▶ _Task description_
Go through the entries below and return every line that contains "comment".

######

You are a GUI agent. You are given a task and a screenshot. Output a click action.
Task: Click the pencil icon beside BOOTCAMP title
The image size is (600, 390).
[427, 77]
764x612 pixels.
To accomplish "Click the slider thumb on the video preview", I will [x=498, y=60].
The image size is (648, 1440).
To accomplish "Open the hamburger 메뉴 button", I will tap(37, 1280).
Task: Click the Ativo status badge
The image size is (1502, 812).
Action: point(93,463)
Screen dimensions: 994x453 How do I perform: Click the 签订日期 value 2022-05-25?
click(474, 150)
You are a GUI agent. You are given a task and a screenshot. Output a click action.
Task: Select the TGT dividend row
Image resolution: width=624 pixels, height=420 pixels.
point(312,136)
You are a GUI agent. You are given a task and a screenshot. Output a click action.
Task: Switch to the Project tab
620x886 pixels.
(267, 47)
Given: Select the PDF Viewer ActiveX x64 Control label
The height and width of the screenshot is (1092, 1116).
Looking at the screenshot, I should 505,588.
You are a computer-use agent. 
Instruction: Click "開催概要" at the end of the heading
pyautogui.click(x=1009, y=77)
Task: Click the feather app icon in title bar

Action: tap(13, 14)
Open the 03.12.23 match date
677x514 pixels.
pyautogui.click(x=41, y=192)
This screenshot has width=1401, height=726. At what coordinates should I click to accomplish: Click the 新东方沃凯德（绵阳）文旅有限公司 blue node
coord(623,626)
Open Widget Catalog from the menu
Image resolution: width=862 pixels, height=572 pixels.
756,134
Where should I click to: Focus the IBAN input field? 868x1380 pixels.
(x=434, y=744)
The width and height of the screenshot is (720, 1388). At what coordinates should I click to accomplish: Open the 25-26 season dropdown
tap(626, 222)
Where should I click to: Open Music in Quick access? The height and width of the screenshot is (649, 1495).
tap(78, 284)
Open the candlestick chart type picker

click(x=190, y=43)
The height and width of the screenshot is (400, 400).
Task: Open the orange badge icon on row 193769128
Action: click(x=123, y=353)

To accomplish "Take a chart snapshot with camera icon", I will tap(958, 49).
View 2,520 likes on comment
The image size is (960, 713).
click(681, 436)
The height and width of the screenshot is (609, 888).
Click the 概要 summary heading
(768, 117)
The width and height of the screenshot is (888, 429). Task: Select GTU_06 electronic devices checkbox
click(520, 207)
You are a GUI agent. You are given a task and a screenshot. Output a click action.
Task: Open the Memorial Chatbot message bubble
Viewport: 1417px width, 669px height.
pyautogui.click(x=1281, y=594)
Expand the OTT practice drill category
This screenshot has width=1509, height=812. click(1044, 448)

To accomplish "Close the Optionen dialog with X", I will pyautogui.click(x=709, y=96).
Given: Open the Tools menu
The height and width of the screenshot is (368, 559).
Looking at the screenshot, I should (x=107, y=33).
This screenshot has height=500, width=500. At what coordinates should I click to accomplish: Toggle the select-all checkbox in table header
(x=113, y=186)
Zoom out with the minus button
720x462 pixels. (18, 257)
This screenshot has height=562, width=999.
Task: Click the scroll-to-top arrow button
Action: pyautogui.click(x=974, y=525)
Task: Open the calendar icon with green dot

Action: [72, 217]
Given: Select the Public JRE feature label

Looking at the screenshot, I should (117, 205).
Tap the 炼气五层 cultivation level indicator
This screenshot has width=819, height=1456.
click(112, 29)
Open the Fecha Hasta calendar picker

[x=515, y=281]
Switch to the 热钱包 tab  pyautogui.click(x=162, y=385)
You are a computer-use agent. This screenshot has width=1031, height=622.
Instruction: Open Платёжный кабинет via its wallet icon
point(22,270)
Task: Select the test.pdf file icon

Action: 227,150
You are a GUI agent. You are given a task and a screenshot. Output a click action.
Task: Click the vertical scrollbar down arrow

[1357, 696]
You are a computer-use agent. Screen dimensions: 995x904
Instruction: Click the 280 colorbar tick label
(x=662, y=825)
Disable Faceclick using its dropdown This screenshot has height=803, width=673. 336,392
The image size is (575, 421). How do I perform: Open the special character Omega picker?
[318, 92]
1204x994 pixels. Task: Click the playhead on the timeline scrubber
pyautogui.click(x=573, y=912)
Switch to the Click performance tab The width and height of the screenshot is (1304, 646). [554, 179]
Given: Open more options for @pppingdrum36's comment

######

▶ _Task solution_
View 2,520 likes on comment
Given: Open more options for @pppingdrum36's comment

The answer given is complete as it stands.